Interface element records
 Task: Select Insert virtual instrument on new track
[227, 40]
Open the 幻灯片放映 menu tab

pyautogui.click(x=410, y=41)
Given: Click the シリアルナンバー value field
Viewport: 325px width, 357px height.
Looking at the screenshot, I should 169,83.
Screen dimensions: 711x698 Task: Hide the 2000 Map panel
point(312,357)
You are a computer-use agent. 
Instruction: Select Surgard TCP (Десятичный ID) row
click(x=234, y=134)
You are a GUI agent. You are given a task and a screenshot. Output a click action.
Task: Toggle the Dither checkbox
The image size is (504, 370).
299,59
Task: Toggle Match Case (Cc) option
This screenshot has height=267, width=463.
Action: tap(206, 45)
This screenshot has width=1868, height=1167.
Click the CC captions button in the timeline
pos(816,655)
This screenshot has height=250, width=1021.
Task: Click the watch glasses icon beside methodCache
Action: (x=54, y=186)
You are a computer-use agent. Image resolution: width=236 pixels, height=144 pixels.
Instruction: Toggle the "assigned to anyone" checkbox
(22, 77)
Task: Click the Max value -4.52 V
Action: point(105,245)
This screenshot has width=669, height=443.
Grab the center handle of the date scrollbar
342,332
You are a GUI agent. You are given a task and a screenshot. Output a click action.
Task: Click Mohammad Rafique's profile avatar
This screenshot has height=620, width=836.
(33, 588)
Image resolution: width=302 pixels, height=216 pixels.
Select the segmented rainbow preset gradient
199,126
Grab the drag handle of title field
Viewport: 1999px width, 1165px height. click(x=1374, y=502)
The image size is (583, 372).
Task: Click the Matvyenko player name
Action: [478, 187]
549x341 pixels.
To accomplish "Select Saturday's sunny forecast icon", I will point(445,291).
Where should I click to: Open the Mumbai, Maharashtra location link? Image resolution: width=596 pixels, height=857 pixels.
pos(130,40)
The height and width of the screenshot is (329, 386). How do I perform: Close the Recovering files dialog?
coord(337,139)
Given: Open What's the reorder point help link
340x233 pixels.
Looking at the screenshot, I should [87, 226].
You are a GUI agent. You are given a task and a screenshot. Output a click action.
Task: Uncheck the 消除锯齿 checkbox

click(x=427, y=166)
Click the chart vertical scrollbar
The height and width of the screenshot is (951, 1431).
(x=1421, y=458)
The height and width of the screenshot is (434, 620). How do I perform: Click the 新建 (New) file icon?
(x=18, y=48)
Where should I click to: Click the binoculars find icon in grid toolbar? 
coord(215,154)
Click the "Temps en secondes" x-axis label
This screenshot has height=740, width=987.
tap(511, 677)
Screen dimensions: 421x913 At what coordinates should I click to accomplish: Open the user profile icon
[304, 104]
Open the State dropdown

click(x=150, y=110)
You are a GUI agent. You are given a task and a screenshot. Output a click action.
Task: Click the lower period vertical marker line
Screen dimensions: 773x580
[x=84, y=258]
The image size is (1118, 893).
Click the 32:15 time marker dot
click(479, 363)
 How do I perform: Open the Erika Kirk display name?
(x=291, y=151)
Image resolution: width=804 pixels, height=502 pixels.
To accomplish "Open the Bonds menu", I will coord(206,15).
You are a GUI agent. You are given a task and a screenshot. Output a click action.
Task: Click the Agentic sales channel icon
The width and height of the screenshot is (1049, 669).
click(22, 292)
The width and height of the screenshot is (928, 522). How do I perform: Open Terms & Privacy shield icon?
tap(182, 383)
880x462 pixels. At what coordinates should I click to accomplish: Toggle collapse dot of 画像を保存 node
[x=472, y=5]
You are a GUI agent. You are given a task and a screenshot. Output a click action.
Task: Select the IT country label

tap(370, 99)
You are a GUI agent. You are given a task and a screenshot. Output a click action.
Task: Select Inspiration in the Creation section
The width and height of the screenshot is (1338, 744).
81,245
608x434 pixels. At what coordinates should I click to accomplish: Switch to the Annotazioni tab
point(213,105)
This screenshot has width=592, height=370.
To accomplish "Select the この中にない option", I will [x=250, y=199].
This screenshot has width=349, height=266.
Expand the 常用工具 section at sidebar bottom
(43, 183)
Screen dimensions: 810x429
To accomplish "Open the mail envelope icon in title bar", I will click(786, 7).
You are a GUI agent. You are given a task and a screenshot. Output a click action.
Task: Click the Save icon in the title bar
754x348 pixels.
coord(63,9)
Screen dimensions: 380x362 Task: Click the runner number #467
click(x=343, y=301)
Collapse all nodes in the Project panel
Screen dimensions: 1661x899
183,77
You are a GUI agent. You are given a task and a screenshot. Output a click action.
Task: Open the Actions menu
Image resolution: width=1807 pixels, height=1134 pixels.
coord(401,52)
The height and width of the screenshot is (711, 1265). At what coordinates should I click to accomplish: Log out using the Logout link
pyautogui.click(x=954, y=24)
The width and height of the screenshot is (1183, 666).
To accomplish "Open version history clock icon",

Aim
Rewrite every line of the material above as a Markdown table with two columns, Row and Line, numbering the rows in order and leaving out the blank lines.

Result for this exercise
| Row | Line |
|---|---|
| 1 |  Task: Select Insert virtual instrument on new track |
| 2 | [227, 40] |
| 3 | Open the 幻灯片放映 menu tab |
| 4 | pyautogui.click(x=410, y=41) |
| 5 | Given: Click the シリアルナンバー value field |
| 6 | Viewport: 325px width, 357px height. |
| 7 | Looking at the screenshot, I should 169,83. |
| 8 | Screen dimensions: 711x698 Task: Hide the 2000 Map panel |
| 9 | point(312,357) |
| 10 | You are a computer-use agent.  |
| 11 | Instruction: Select Surgard TCP (Десятичный ID) row |
| 12 | click(x=234, y=134) |
| 13 | You are a GUI agent. You are given a task and a screenshot. Output a click action. |
| 14 | Task: Toggle the Dither checkbox |
| 15 | The image size is (504, 370). |
| 16 | 299,59 |
| 17 | Task: Toggle Match Case (Cc) option |
| 18 | This screenshot has height=267, width=463. |
| 19 | Action: tap(206, 45) |
| 20 | This screenshot has width=1868, height=1167. |
| 21 | Click the CC captions button in the timeline |
| 22 | pos(816,655) |
| 23 | This screenshot has height=250, width=1021. |
| 24 | Task: Click the watch glasses icon beside methodCache |
| 25 | Action: (x=54, y=186) |
| 26 | You are a computer-use agent. Image resolution: width=236 pixels, height=144 pixels. |
| 27 | Instruction: Toggle the "assigned to anyone" checkbox |
| 28 | (22, 77) |
| 29 | Task: Click the Max value -4.52 V |
| 30 | Action: point(105,245) |
| 31 | This screenshot has width=669, height=443. |
| 32 | Grab the center handle of the date scrollbar |
| 33 | 342,332 |
| 34 | You are a GUI agent. You are given a task and a screenshot. Output a click action. |
| 35 | Task: Click Mohammad Rafique's profile avatar |
| 36 | This screenshot has height=620, width=836. |
| 37 | (33, 588) |
| 38 | Image resolution: width=302 pixels, height=216 pixels. |
| 39 | Select the segmented rainbow preset gradient |
| 40 | 199,126 |
| 41 | Grab the drag handle of title field |
| 42 | Viewport: 1999px width, 1165px height. click(x=1374, y=502) |
| 43 | The image size is (583, 372). |
| 44 | Task: Click the Matvyenko player name |
| 45 | Action: [478, 187] |
| 46 | 549x341 pixels. |
| 47 | To accomplish "Select Saturday's sunny forecast icon", I will point(445,291). |
| 48 | Where should I click to: Open the Mumbai, Maharashtra location link? Image resolution: width=596 pixels, height=857 pixels. |
| 49 | pos(130,40) |
| 50 | The height and width of the screenshot is (329, 386). How do I perform: Close the Recovering files dialog? |
| 51 | coord(337,139) |
| 52 | Given: Open What's the reorder point help link |
| 53 | 340x233 pixels. |
| 54 | Looking at the screenshot, I should [87, 226]. |
| 55 | You are a GUI agent. You are given a task and a screenshot. Output a click action. |
| 56 | Task: Uncheck the 消除锯齿 checkbox |
| 57 | click(x=427, y=166) |
| 58 | Click the chart vertical scrollbar |
| 59 | The height and width of the screenshot is (951, 1431). |
| 60 | (x=1421, y=458) |
| 61 | The height and width of the screenshot is (434, 620). How do I perform: Click the 新建 (New) file icon? |
| 62 | (x=18, y=48) |
| 63 | Where should I click to: Click the binoculars find icon in grid toolbar?  |
| 64 | coord(215,154) |
| 65 | Click the "Temps en secondes" x-axis label |
| 66 | This screenshot has height=740, width=987. |
| 67 | tap(511, 677) |
| 68 | Screen dimensions: 421x913 At what coordinates should I click to accomplish: Open the user profile icon |
| 69 | [304, 104] |
| 70 | Open the State dropdown |
| 71 | click(x=150, y=110) |
| 72 | You are a GUI agent. You are given a task and a screenshot. Output a click action. |
| 73 | Task: Click the lower period vertical marker line |
| 74 | Screen dimensions: 773x580 |
| 75 | [x=84, y=258] |
| 76 | The image size is (1118, 893). |
| 77 | Click the 32:15 time marker dot |
| 78 | click(479, 363) |
| 79 |  How do I perform: Open the Erika Kirk display name? |
| 80 | (x=291, y=151) |
| 81 | Image resolution: width=804 pixels, height=502 pixels. |
| 82 | To accomplish "Open the Bonds menu", I will coord(206,15). |
| 83 | You are a GUI agent. You are given a task and a screenshot. Output a click action. |
| 84 | Task: Click the Agentic sales channel icon |
| 85 | The width and height of the screenshot is (1049, 669). |
| 86 | click(22, 292) |
| 87 | The width and height of the screenshot is (928, 522). How do I perform: Open Terms & Privacy shield icon? |
| 88 | tap(182, 383) |
| 89 | 880x462 pixels. At what coordinates should I click to accomplish: Toggle collapse dot of 画像を保存 node |
| 90 | [x=472, y=5] |
| 91 | You are a GUI agent. You are given a task and a screenshot. Output a click action. |
| 92 | Task: Select the IT country label |
| 93 | tap(370, 99) |
| 94 | You are a GUI agent. You are given a task and a screenshot. Output a click action. |
| 95 | Task: Select Inspiration in the Creation section |
| 96 | The width and height of the screenshot is (1338, 744). |
| 97 | 81,245 |
| 98 | 608x434 pixels. At what coordinates should I click to accomplish: Switch to the Annotazioni tab |
| 99 | point(213,105) |
| 100 | This screenshot has width=592, height=370. |
| 101 | To accomplish "Select the この中にない option", I will [x=250, y=199]. |
| 102 | This screenshot has width=349, height=266. |
| 103 | Expand the 常用工具 section at sidebar bottom |
| 104 | (43, 183) |
| 105 | Screen dimensions: 810x429 |
| 106 | To accomplish "Open the mail envelope icon in title bar", I will click(786, 7). |
| 107 | You are a GUI agent. You are given a task and a screenshot. Output a click action. |
| 108 | Task: Click the Save icon in the title bar |
| 109 | 754x348 pixels. |
| 110 | coord(63,9) |
| 111 | Screen dimensions: 380x362 Task: Click the runner number #467 |
| 112 | click(x=343, y=301) |
| 113 | Collapse all nodes in the Project panel |
| 114 | Screen dimensions: 1661x899 |
| 115 | 183,77 |
| 116 | You are a GUI agent. You are given a task and a screenshot. Output a click action. |
| 117 | Task: Open the Actions menu |
| 118 | Image resolution: width=1807 pixels, height=1134 pixels. |
| 119 | coord(401,52) |
| 120 | The height and width of the screenshot is (711, 1265). At what coordinates should I click to accomplish: Log out using the Logout link |
| 121 | pyautogui.click(x=954, y=24) |
| 122 | The width and height of the screenshot is (1183, 666). |
| 123 | To accomplish "Open version history clock icon", |